Determination of Reasonable Notice is Not Appropriate for Summary Judgment, Alberta Court Determines

In Coffey v Nine Energy Canada Inc., 2018 ABQB 898, the Alberta Court of Queen’s Bench confirmed the master’s decision that summary judgment was inappropriate for the assessment of damages for pay in lieu of reasonable notice for wrongful dismissal.

Summary Judgment

A summary judgment application is a procedural tool that allows for a shortened and expeditious decision to be made on a case, without the normal length and costs associated with a full trial process.

In a typical wrongful dismissal case, the main issue between the employee and the employer is the determination how much, if any, pay in lieu of notice of termination is owed. Generally, if an employer fails to provide reasonable working notice of termination, an employee is entitled to pay in lieu of reasonable notice under the common law. Employers can contract out of the common law reasonable notice period with a clear and unambiguous termination clause. The reasonable notice period is determined on a case-by-case basis, using a well-recognized set of factors from Bardal v Globe and Mail Ltd. (the “Bardal Factors”). These factors include, the character of the employment, length of service, age, availability of similar employment, and the experience, training and qualifications of the employee.

Alberta masters are at odds with whether or not summary judgment is appropriate for the assessment of a reasonable notice period.[1] This issue was the central issue in Coffey v Nine Energy Canada Inc., 2017 ABQB 417 – whether or not assessment of a reasonable notice period is appropriate for summary judgment.

Master’s Decision

The Plaintiff had been employed by the Defendant employer for six and half years when he was terminated without cause. The Plaintiff sought summary judgment against the Defendant for wrongful dismissal seeking 12 months’ pay in lieu of reasonable notice.
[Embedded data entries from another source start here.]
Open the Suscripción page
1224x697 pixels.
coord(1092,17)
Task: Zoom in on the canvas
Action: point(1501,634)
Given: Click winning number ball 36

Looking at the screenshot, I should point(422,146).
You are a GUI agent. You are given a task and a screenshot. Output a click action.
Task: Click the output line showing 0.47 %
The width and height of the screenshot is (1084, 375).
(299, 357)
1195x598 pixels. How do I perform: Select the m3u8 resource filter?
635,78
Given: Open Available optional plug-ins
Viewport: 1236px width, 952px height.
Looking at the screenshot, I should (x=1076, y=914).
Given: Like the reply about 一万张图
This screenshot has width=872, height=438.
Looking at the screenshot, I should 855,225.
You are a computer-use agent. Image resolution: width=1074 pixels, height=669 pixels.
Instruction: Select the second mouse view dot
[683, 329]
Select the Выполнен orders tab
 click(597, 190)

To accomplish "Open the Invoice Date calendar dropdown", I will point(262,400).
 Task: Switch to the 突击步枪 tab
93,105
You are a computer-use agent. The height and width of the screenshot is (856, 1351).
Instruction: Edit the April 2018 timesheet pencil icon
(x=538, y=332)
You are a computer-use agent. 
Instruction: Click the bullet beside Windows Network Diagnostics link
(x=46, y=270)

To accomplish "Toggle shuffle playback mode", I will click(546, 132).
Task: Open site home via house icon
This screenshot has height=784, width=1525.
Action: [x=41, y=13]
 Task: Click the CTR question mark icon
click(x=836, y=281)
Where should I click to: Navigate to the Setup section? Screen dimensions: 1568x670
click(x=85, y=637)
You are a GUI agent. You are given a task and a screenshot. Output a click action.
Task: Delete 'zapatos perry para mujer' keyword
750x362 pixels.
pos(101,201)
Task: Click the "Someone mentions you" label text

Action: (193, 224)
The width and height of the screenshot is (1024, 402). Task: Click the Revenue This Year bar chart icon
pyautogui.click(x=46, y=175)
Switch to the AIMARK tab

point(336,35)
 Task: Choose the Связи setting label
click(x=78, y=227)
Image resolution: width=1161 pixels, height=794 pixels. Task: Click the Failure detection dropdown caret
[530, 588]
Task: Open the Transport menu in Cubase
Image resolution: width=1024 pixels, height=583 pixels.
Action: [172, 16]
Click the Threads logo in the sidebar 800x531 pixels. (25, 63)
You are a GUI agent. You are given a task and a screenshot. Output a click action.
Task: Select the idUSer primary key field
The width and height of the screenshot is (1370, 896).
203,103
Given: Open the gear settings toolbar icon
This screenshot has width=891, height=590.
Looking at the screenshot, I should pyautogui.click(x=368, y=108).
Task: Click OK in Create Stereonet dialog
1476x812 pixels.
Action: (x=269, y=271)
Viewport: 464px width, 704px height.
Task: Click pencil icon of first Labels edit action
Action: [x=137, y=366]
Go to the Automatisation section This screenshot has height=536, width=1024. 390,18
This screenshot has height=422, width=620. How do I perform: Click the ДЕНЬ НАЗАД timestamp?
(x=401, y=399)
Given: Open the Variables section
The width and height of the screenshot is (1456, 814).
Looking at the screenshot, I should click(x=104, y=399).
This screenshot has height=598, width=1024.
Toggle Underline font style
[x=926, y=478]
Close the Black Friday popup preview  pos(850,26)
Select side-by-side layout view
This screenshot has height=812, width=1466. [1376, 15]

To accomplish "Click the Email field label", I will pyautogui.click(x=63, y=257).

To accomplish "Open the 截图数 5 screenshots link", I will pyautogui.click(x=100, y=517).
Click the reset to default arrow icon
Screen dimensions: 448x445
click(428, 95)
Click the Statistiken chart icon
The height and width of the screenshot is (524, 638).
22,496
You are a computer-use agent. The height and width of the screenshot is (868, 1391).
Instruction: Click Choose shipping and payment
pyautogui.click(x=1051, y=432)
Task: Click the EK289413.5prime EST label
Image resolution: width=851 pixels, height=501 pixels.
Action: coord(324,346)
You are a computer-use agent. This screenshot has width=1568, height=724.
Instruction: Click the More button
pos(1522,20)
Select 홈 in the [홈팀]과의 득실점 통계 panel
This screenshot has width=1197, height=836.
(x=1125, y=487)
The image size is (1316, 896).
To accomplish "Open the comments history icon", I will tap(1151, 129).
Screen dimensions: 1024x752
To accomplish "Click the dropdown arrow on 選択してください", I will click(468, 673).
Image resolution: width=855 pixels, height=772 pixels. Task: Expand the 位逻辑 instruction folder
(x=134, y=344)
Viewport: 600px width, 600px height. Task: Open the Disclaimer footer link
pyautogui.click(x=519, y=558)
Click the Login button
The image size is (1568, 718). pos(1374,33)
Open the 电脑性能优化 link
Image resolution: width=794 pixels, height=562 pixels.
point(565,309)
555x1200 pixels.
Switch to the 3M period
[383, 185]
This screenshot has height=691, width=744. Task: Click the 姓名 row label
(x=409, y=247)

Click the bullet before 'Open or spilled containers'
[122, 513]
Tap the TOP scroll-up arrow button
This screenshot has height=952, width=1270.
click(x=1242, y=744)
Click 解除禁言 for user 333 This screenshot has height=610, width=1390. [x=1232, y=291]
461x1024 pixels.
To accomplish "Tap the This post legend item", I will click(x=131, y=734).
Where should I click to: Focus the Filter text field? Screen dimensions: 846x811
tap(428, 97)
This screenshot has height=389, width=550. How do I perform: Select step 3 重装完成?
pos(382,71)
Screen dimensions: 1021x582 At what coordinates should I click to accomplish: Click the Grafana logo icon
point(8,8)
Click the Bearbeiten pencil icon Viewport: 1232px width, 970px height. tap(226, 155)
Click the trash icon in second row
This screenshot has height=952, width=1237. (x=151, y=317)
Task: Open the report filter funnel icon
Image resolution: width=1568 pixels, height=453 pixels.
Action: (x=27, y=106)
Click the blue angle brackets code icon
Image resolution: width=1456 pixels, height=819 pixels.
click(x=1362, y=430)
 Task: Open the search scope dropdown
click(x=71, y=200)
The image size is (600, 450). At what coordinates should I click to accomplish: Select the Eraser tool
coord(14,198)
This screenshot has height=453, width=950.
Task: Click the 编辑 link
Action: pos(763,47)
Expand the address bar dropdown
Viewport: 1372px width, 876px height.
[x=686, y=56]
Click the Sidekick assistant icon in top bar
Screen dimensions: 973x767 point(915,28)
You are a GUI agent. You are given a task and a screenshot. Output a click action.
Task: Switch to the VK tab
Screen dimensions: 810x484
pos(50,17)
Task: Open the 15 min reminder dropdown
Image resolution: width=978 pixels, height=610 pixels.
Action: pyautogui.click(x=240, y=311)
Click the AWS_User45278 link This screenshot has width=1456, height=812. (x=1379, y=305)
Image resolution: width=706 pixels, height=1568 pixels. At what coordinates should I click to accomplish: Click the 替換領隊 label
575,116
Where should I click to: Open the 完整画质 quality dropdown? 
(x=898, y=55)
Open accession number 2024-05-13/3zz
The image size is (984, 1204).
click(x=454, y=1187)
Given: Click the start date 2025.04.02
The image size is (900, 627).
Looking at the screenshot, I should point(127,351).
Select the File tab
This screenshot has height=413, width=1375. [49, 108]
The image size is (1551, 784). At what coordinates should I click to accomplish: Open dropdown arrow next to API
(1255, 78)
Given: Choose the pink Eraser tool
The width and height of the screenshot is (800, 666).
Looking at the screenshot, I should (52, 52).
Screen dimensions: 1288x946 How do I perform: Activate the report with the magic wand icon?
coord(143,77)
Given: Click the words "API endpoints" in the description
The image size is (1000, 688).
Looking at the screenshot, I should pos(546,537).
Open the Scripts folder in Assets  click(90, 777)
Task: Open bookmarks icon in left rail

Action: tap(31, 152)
Master Farrington reviewed the jurisdiction of the Master under section 9(3) of the Court of Queen’s Bench Act and summary judgment procedure under rule 7.3 of the Alberta Rules of Court. Master Farrington concluded that the assessment of a reasonable notice period was not appropriate in a summary judgment application and dismissed the Plaintiff’s application. In reaching his conclusion, Master Farrington provided the following reasons:

  • While the Ontario rule under consideration in the Supreme Court of Canada’s decision of Hryniak v. Mauldin, 2014 SCC 7 permits the weighing of evidence, Alberta’s summary judgment rule does not permit such weighing of evidence by the Court, whether before a master or judge.
  • When a master or judge hears a summary judgment application, they are determining whether a certain specific result is unassailable and therefore sufficiently certain that a trial is not worthwhile.
  • In a typical wrongful dismissal case, the Court must weigh the evidence to determine which Bardal Factors should be given greater weight in a particular case.
  • Different courts may reasonably come to different conclusions on the notice periods and still be correct in law. Therefore, the result cannot be said to be unassailable.

Appeal

On Appeal, Justice Nixon agreed with Master Farrington’s finding that summary judgment was inappropriate for the assessment of a reasonable notice period. However, Justice Nixon did not endorse the reasoning of Master Farrington, that a matter must be “unassailable” before an application for summary judgment may be granted. Justice Nixon reviewed the history of the jurisdiction of the master and the previous decisions on whether a reasonable notice period assessment involves weighing evidence. Ultimately, Justice Nixon concluded that the assessment involves the determination of contentious issues of fact that require evidence to be weighed. Therefore, the issue is outside the jurisdiction of the master and beyond the scope of the summary judgment rule.

What does this mean for Alberta employers?

  • Until further guidance from the Court of Appeal, summary judgment applications seeking assessment of a reasonable notice period may be less likely to succeed in Alberta.
  • Summary judgment may still be appropriate for issues of liability, or in determining just cause where there are no contentious issues of fact to be determined.
  • Summary judgment is not the only summary procedure under the Alberta Rules of Court. Summary trials under rule 7.5 are now seen as the more appropriate venue, as it allows a justice to weigh competing evidence and conflicting affidavits without the need for full, viva voce evidence. However, a summary trial will likely be more costly and time-consuming than a summary judgment.

[1] See for example: Harper v Lafarge Canada Inc, 2016 ABQB 586 (CanLII), Nixdorf v Broadstreet Properties Ltd, 2017 ABQB 132 (CanLII), Toole v Northern Blizzard Resources Inc, 2017 ABQB 760 (CanLII), Engelhardt v. Sunhills Mining Limited Partnership, 2018 ABQB 383 (CanLII), and Eberle v Sunhills Mining Limited Partnership, 2018 ABQB 389 (CanLII).